Migrate your TimescaleDB from timescale.com to self hosted
I’ve been using timescale.com for about a year, but it’s quite expensive for a hobbyist (their cheapest plan in the UK is about $50/month), so I thought i’d try and implement something cheaper. I know i won’t get the cool automatic DR failover or the sexy continuous backups – but it’s not really mission critical if i lose a small amount of the history of my home energy consumption. Timescale publish some instructions, but they weren’t complete, and didnt work for me.
Step 1 – install base OS
I use linode. I chose a Linode 2GB which comes in at around $12/month for 1 shared CPU and 2GB ram. This is about double what i had on timescale, which was 0.5 CPU. I added a 50GB storage account, which woudl allow me to rebuild my linode without worrying about losing my database data, bringing my total to $17/month – but this isnt necessary.
I installed Ubuntu 22.04 LTS, and set up default automatic updates, disable SSH password auth etc. using my standard setup scripts. I decided to use ZFS as the file system for the data drive to take advantage of the native error checking capabilities. It does have some performance implications, but for a single drive with a relatively small database, i think this is an acceptable tradeoff, especially when compared to the significant performance hit of BTFRS. I called the additional volume postgres
, then mounted this at /mnt/postgres
First, install ZFS, create ZFS pool,
sudo apt-get install zfsutils-linux
sudo zpool create postgres_storage /dev/disk/by-id/scsi-0Linode_Volume_postgres
If the volume was previously used for something else, ZFS will warn you:/dev/disk/by-id/scsi-0Linode_Volume_postgres contains a filesystem of type 'ext4'
You’ll need to erase the existing file system before creating the new ZFS pool.
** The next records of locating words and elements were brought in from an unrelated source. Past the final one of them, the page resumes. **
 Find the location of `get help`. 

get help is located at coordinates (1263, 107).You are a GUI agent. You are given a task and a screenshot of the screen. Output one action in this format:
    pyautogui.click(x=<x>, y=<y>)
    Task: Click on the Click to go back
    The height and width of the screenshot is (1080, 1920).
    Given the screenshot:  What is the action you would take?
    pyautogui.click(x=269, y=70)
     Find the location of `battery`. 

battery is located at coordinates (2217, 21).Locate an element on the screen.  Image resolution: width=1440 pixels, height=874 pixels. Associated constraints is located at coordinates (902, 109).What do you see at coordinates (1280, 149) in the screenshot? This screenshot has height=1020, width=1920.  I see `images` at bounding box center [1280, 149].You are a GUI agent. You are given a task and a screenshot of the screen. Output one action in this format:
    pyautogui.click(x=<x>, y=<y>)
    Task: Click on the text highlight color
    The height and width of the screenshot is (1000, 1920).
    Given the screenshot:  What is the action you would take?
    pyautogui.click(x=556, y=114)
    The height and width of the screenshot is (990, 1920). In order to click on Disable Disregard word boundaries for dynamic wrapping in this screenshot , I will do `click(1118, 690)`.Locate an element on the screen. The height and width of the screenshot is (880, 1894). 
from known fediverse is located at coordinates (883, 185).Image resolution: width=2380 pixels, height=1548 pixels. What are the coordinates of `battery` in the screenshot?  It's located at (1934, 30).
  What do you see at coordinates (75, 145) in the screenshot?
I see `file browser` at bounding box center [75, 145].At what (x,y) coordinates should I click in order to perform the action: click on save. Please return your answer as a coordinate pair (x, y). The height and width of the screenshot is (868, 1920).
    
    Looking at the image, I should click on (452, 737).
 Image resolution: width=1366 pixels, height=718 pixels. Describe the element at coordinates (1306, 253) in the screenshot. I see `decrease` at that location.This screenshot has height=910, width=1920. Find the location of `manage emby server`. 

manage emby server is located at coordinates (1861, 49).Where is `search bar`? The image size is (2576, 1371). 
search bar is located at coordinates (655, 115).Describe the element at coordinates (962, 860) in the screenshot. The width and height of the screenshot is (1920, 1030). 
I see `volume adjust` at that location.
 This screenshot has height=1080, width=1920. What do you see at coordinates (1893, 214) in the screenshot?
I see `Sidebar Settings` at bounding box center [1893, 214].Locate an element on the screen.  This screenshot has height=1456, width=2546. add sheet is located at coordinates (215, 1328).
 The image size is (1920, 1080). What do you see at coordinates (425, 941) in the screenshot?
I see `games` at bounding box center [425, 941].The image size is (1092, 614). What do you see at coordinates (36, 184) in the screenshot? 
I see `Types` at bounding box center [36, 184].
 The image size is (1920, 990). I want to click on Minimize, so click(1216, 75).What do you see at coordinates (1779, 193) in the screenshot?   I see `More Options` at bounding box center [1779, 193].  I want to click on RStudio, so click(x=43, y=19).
Obviously this is destructive and you’ll lose all the data on the drive:sudo wipefs --all --force /dev/disk/by-id/scsi-0Linode_Volume_postgres
Create a new ZFS dataset and mount it:
sudo zfs create postgres_storage/data
sudo zfs set mountpoint=/mnt/postgres postgres_storage/data
There’s no need to modify /etc/fstab
as ZFS will automatically manage mounting of datasets within a pool at boot time.
Step 2: install PostgreSQL and move data to other drive (and change the port)
Next, i had to install PostgreSQL and TimescaleDB. First, install PostgreSQL itself. Timescale’s latest supported version is 15. I had to change the instructions slightly from the PostgreSQL website because they use the legacy keystore.
# crate repository info
sudo sh -c 'echo "deb https://apt.postgresql.org/pub/repos/apt $(lsb_release -cs)-pgdg main" > /etc/apt/sources.list.d/pgdg.list'
# Import the repository signing key - note this instruction is different than the PostgreSQL website.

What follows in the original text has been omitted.